[Requirement]:
Could you output every record again, exactly as given?

(Records contained in a dataset)
######

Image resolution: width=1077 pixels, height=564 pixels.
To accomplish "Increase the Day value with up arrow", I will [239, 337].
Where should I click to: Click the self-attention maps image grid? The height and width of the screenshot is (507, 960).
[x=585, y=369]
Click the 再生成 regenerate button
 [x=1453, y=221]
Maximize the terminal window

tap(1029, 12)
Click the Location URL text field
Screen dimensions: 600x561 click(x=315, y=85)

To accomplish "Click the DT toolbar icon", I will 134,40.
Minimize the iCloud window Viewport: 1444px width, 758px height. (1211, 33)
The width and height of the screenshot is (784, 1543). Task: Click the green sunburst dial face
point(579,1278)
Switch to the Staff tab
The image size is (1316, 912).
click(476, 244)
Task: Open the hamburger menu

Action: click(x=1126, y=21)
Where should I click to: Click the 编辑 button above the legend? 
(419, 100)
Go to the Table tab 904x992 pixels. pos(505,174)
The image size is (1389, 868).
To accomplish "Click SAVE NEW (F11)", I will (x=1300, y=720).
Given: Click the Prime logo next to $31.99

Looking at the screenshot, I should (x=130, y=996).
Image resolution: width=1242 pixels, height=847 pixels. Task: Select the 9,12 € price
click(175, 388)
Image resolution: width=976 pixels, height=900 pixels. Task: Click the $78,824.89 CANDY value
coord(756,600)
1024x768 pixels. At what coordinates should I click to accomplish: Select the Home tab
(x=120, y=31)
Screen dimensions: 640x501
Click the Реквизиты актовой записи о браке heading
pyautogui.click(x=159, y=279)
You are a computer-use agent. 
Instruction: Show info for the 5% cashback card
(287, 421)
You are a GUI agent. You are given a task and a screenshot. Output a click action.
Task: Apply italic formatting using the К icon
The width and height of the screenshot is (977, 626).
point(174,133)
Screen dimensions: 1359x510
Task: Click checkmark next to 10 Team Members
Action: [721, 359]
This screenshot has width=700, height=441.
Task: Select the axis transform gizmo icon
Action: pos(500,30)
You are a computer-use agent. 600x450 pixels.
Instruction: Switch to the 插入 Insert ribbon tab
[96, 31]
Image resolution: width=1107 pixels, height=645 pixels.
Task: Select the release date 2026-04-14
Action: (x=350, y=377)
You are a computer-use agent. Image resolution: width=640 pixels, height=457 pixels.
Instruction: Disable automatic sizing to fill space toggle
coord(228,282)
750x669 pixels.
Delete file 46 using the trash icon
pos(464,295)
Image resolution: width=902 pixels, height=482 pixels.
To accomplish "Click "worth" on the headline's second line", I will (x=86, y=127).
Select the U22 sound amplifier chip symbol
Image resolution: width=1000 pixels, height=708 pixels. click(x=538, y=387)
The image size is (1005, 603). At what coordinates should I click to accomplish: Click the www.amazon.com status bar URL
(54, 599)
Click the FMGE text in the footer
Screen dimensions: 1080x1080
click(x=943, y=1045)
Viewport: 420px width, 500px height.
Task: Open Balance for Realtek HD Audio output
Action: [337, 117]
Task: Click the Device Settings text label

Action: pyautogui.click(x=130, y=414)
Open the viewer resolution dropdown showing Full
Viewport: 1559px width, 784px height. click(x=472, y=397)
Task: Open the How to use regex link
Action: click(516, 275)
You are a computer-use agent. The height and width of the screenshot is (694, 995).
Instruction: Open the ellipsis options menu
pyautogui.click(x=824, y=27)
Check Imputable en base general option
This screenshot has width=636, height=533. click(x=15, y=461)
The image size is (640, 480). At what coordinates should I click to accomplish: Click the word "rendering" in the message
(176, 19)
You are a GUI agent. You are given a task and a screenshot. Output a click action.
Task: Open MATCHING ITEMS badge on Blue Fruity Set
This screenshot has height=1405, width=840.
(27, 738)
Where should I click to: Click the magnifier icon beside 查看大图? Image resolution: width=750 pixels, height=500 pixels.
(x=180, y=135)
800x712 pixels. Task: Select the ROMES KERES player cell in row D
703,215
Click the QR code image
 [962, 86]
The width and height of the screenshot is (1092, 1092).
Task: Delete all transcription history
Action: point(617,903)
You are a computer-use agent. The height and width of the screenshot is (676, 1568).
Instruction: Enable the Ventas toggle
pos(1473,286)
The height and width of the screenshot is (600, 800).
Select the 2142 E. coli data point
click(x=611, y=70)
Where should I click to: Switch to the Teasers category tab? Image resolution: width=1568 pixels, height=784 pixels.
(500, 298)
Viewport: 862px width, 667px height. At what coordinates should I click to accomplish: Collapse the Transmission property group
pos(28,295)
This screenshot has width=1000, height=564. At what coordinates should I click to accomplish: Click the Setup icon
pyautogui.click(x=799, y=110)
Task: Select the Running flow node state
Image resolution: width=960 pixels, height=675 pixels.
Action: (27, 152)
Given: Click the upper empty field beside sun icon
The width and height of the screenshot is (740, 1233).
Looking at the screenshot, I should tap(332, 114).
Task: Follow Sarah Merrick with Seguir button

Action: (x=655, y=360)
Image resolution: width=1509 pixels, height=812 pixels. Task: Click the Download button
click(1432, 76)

######

[Solution for this problem]:
Image resolution: width=1077 pixels, height=564 pixels.
To accomplish "Increase the Day value with up arrow", I will [239, 337].
Where should I click to: Click the self-attention maps image grid? The height and width of the screenshot is (507, 960).
[x=585, y=369]
Click the 再生成 regenerate button
 [x=1453, y=221]
Maximize the terminal window

tap(1029, 12)
Click the Location URL text field
Screen dimensions: 600x561 click(x=315, y=85)

To accomplish "Click the DT toolbar icon", I will 134,40.
Minimize the iCloud window Viewport: 1444px width, 758px height. (1211, 33)
The width and height of the screenshot is (784, 1543). Task: Click the green sunburst dial face
point(579,1278)
Switch to the Staff tab
The image size is (1316, 912).
click(476, 244)
Task: Open the hamburger menu

Action: click(x=1126, y=21)
Where should I click to: Click the 编辑 button above the legend? 
(419, 100)
Go to the Table tab 904x992 pixels. pos(505,174)
The image size is (1389, 868).
To accomplish "Click SAVE NEW (F11)", I will (x=1300, y=720).
Given: Click the Prime logo next to $31.99

Looking at the screenshot, I should (x=130, y=996).
Image resolution: width=1242 pixels, height=847 pixels. Task: Select the 9,12 € price
click(175, 388)
Image resolution: width=976 pixels, height=900 pixels. Task: Click the $78,824.89 CANDY value
coord(756,600)
1024x768 pixels. At what coordinates should I click to accomplish: Select the Home tab
(x=120, y=31)
Screen dimensions: 640x501
Click the Реквизиты актовой записи о браке heading
pyautogui.click(x=159, y=279)
You are a computer-use agent. 
Instruction: Show info for the 5% cashback card
(287, 421)
You are a GUI agent. You are given a task and a screenshot. Output a click action.
Task: Apply italic formatting using the К icon
The width and height of the screenshot is (977, 626).
point(174,133)
Screen dimensions: 1359x510
Task: Click checkmark next to 10 Team Members
Action: [721, 359]
This screenshot has width=700, height=441.
Task: Select the axis transform gizmo icon
Action: pos(500,30)
You are a computer-use agent. 600x450 pixels.
Instruction: Switch to the 插入 Insert ribbon tab
[96, 31]
Image resolution: width=1107 pixels, height=645 pixels.
Task: Select the release date 2026-04-14
Action: (x=350, y=377)
You are a computer-use agent. Image resolution: width=640 pixels, height=457 pixels.
Instruction: Disable automatic sizing to fill space toggle
coord(228,282)
750x669 pixels.
Delete file 46 using the trash icon
pos(464,295)
Image resolution: width=902 pixels, height=482 pixels.
To accomplish "Click "worth" on the headline's second line", I will (x=86, y=127).
Select the U22 sound amplifier chip symbol
Image resolution: width=1000 pixels, height=708 pixels. click(x=538, y=387)
The image size is (1005, 603). At what coordinates should I click to accomplish: Click the www.amazon.com status bar URL
(54, 599)
Click the FMGE text in the footer
Screen dimensions: 1080x1080
click(x=943, y=1045)
Viewport: 420px width, 500px height.
Task: Open Balance for Realtek HD Audio output
Action: [337, 117]
Task: Click the Device Settings text label

Action: pyautogui.click(x=130, y=414)
Open the viewer resolution dropdown showing Full
Viewport: 1559px width, 784px height. click(x=472, y=397)
Task: Open the How to use regex link
Action: click(516, 275)
You are a computer-use agent. The height and width of the screenshot is (694, 995).
Instruction: Open the ellipsis options menu
pyautogui.click(x=824, y=27)
Check Imputable en base general option
This screenshot has width=636, height=533. click(x=15, y=461)
The image size is (640, 480). At what coordinates should I click to accomplish: Click the word "rendering" in the message
(176, 19)
You are a GUI agent. You are given a task and a screenshot. Output a click action.
Task: Open MATCHING ITEMS badge on Blue Fruity Set
This screenshot has height=1405, width=840.
(27, 738)
Where should I click to: Click the magnifier icon beside 查看大图? Image resolution: width=750 pixels, height=500 pixels.
(x=180, y=135)
800x712 pixels. Task: Select the ROMES KERES player cell in row D
703,215
Click the QR code image
 [962, 86]
The width and height of the screenshot is (1092, 1092).
Task: Delete all transcription history
Action: point(617,903)
You are a computer-use agent. The height and width of the screenshot is (676, 1568).
Instruction: Enable the Ventas toggle
pos(1473,286)
The height and width of the screenshot is (600, 800).
Select the 2142 E. coli data point
click(x=611, y=70)
Where should I click to: Switch to the Teasers category tab? Image resolution: width=1568 pixels, height=784 pixels.
(500, 298)
Viewport: 862px width, 667px height. At what coordinates should I click to accomplish: Collapse the Transmission property group
pos(28,295)
This screenshot has width=1000, height=564. At what coordinates should I click to accomplish: Click the Setup icon
pyautogui.click(x=799, y=110)
Task: Select the Running flow node state
Image resolution: width=960 pixels, height=675 pixels.
Action: (27, 152)
Given: Click the upper empty field beside sun icon
The width and height of the screenshot is (740, 1233).
Looking at the screenshot, I should tap(332, 114).
Task: Follow Sarah Merrick with Seguir button

Action: (x=655, y=360)
Image resolution: width=1509 pixels, height=812 pixels. Task: Click the Download button
click(1432, 76)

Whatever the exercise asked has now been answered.